Enviado en 02 febrero, 2008 Para 3:00 pm Escrito por en Artículos de opinión

El informe sobre la tormenta Olga, preparado por los integrantes de la Comisión de Santiago, una responsable iniciativa de la sociedad civil que reunión a destacados y reputados profesionales, concluyó “que las autoridades de la Corporación Dominicana de Empresas Estatales y/o las autoridades de la Empresa Generadora Hidroeléctrica Dominicana (Egehid) le dieron más valor al agua almacenada en el embalse para producir energía eléctrica, que a la vida de los residentes en las márgenes del río Yaque del Norte”.

Con esta afirmación, la Comisión de Santiago confirma que no hubo la debida planificación y prevención para evitar las lamentables pérdidas de vidas, así como los daños físicos ocasionados con motivo con la apertura de las compuertas de la Presa de Tavera.

Hubo, por lo tanto, negligencia por parte de las autoridades correspondientes. El jurista H.L. Hart, Profesor de Filosofía del Derecho en la Universidad de Oxford, en su obra clásica “El Concepto del Derecho” explica lo que sucede en estos casos.

Cito textualmente: “El ejemplo más famoso de esta técnica en el derecho anglosajón es el uso del standard de due care (debido cuidado), en los casos de culpa o negligencia. Se pueden aplicar sanciones civiles, y con menos frecuencias sanciones penales, a quienes omiten poner un cuidado razonable para no causar daños físicos a otros. Pero ¿qué es cuidado razonable o debido cuidado en una situación concreta? Podemos, por supuesto, citar ejemplos típicos de debido cuidado: hacer cosas tales como detenerse, observar y escuchar en las intersecciones de tránsito. Pero todos sabemos que las situaciones en que hay que poner cuidado son enormemente diversas y que muchas otras acciones se exigen además de “detenerse, observar y escuchar”, o en lugar de estas últimas; en realidad, éstas pueden no ser suficientes y podrían ser inútiles si observar no ayudar a conjurar el peligro”.
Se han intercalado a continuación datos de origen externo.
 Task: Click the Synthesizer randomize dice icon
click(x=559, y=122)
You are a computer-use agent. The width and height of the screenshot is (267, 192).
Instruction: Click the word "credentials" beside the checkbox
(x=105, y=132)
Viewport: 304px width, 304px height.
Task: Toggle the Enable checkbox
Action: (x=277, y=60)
Continúa Hart, “mediante la aplicación de standards de cuidado razonable se trata de asegurar (1) que se tomen precauciones que eviten un daño sustancial, y (2) que esas precauciones sean tales que el peso de ellas no implique un sacrificio demasiado grande de otros intereses respetables. No es mucho lo que se sacrifica deteniéndose, observando y escuchando, salvo, naturalmente, que se esté transportando al hospital a un hombre con una hemorragia que pone en peligro su vida. Pero debido a la inmensa variedad de casos posibles en que se exige prudencia o cuidado, no podemos prever “ab initio” qué combinaciones de circunstancias se presentarán ni prever qué intereses tendrán que ser sacrificados, o en qué medida, para adoptar precauciones contra el daño”.

De la lectura de esta opinión, está muy claro que, en el caso de la Presa de Tavera, no se tomaron precauciones para evitar el daño sustancial, como lo fueron las vidas humanas perdidas, puesto que se prefirió dar más importancia al agua almacenada en la Presa, que “a la vida de los residentes en los márgenes del río Yaque del Norte”.

El Informe de la Comisión de Santiago es serio y responsable. De ahí, se desprenderán consecuencias que pondrán a prueba, una vez más, la débil institucionalidad del país.